• Actions to take:
a - In the extract on schema violations, how does the schema reach the producing agent when it is re-spawned?
b - Condense the paragraph of the extract on schema violations that begins "The agent's output doesn't conform" into a short bulleted list that keeps its main facts.
c - Continue the extract on schema violations, starting after its final sentence.

• Extract to read:

Schema violations after a spawn

When a workflow exits with output-schema-violation:

[np:verify-work] VERIFICATION.md violates output schema — re-spawn np-verifier with the violation list above as feedback. Do NOT hand-edit.

The agent's output doesn't conform to its artefact schema (a missing frontmatter key, a wrong enum, [object Object] in a heading, a missing **Reasoning:** field per Decision/Risk/Pattern, and so on). Do not hand-edit the file to satisfy the linter; that hides the real bug, which is either an agent-prompt drift or a schema mismatch. Instead:

  1. Read the violation list. It cites the exact path and the missing or wrong field.
  2. Re-spawn the producing agent (/np:verify-work, /np:validate-phase, /np:research-phase). The schema is injected into the new spawn prompt via output-lint prompt --schema <name>.
  3. If the same violation keeps appearing across re-spawns, the agent prompt itself may be out of sync with the schema; file an issue with the violation list and the spawn output.

See Output Schemas and ADR-0017 for the full enforcement model.

• Extracted data:
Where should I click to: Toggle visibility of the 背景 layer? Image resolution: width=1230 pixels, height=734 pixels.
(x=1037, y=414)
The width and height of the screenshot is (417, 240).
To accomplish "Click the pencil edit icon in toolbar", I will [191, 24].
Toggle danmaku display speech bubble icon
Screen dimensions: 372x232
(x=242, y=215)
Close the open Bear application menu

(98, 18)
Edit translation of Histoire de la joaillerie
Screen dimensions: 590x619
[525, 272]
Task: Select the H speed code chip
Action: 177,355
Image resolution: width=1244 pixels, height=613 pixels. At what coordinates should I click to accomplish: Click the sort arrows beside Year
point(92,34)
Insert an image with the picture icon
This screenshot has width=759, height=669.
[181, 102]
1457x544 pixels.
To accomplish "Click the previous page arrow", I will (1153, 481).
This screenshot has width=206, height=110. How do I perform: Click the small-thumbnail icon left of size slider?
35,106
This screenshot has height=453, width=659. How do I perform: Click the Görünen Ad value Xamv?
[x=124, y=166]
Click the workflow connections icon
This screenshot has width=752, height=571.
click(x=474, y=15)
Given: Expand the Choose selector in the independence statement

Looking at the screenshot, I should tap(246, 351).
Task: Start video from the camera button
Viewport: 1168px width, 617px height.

• Response list:
a - It is injected into the new spawn prompt via output-lint prompt --schema <name>.

b -
- The agent's output does not conform to its artifact schema. Examples include a missing frontmatter key, a wrong enum, [object Object] in a heading, or a missing **Reasoning:** field per Decision/Risk/Pattern.
- Do not hand-edit the file to satisfy the linter. Doing so hides the real bug, which is either an agent-prompt drift or a schema mismatch.
- Follow the steps below instead.

c -
Researcher swarm doesn't converge

If /np:research-phase fires the disagreement hard-gate (Step 5.7):

Researcher-Schwarm konvergiert nicht. Wie weiter?
  1. Re-spawn mit schärferer task_query
  2. Fortfahren mit Reconciler-Pick
  3. Manuell entscheiden

This means agreement_score < min_agreement_score (default 0.5) OR contested_count > max_contested (default 2). The most common cause is a task_query that the spawns interpreted along different axes. Pick option 1, refine the query (more specific scope, named alternatives to compare, explicit exclusion list), re-run. Tune defaults in config.jsonswarm.research.{min_agreement_score, max_contested} or per-invocation via researcher-reconcile gate <N> --min-agreement-score 0.7. See Researcher-Schwarm and ADR-0018.

Phantom blockers in /np:close-project

If /np:close-project reports UNCOVERED counts or "milestone status is X" blockers that don't match the underlying VERIFICATION/VALIDATION files, those artefacts predate ADR-0017. Run np:doctor to surface the drift (output-schema-violation issues), then re-run /np:verify-work <N> / /np:validate-phase <N> for the offending milestones. Current spawns write schema-bound frontmatter the aggregator reads as canonical signal; only pre-rule files hit the legacy body-grep fallback that produced the phantoms.

When in doubt

  • /np:state — what does the tool think the current milestone/task is?
  • /np:dashboard — visual overview of every slice's task statuses.
  • node np-tools.cjs config-get <key> — what's actually in config.json?
  • node np-tools.cjs detect-runtime — which runtime is the host resolving to?
  • git log --oneline | grep '^[a-f0-9]\{7,\} task(' — every per-task commit, in chronological order.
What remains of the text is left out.